AIG, America’s largest insurance company, is down over 21% today. Its losses for the year are impressive: on Sept. 17, 2007, it closed at just under $65 a share. It closed today at $3.75. At one point shares traded at a buck and a quarter a pop.
Because of its exposure to securities (and I use that term only in its most technical sense) based on subprime mortgages, its credit rating has been downgraded: “Standard & Poor's lowered its rating on AIG to A- from AA-, and Moody's Investors Service cut its rating to A2 from Aa3. Fitch Ratings and AM Best also downgraded AIG.”
The downward move in its credit rating will trigger the need to provide an additional $14.5 billion or more in collateral (above already immense collateral obligations) to shore up insurance contracts, including derivatives like credit default swaps. It also may be enough of a slap to their credit worthiness that customers will begin to cancel policies because of fear AIG won’t be able to cover their obligations. The downgrade will also mean that any debt issued by AIG going forward will come at a higher premium and that principle on outstanding debt is going to be worth less than its original face value. If you own bonds issued by AIG, you lost money overnight. Individuals, mutual funds, and financial institutions worldwide own AIG paper. Even if you don’t directly own the company’s bonds, you might be exposed to them. The potential that they might default makes more borrowing more expensive.

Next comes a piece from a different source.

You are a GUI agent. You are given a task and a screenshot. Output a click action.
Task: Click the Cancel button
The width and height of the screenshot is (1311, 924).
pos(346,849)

This is a downward spiral.
What’s going on?
From the NY Times:
“Most of A.I.G.’s businesses are healthy, but its troubles grew from one unit that dealt in complex debt securities and derivatives and now threatens to drain cash more quickly than the financing package can be assembled.”

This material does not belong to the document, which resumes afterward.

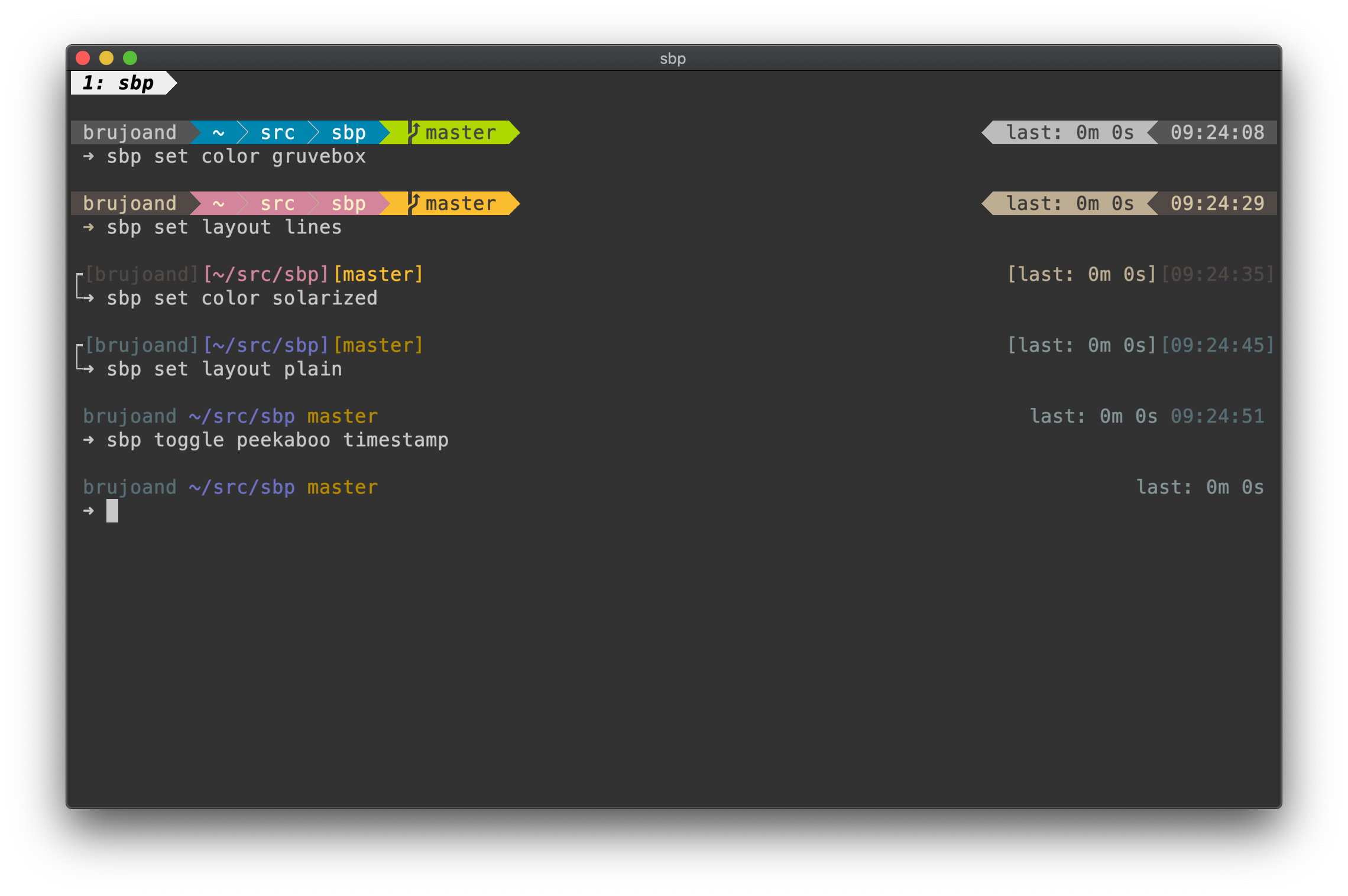
Task: Click the 'sbp' window title text
Action: click(x=673, y=59)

I have no idea whether AIG can survive. The necessary cash infusion numbers are astronomical. Up to $75 billion in some reports. The impact on the rest of the financial world is going to be monstrous. AIG has expensive dealings with banks and financial institutions and governments all over the world. One BBC report has it that AIG insures more than $300 billion in mortgages held by European banks. Banks in Hong Kong, Sydney, Seoul, Toronto and Frankfurt will be hurt if the company fails.
Ideas for short term solutions are above my pay grade, to borrow a phrase. Most likely they will involve borrowing more than phrases.
But going forward through the wreckage of this week one thing is abundantly clear. The financial system is in dire need of a way to regulate the derivatives market. We must have a transparent way to assign real value to the financial instruments which are at the heart of this disaster. Private credit ratings companies and government regulators have utterly failed all of us.
Until today, I wasn’t that worried about the severity of this recession. It was bad, to be sure. But I could imagine a way out of the swamp. Now the alligators have moved in among us and the swamp is becoming malarial.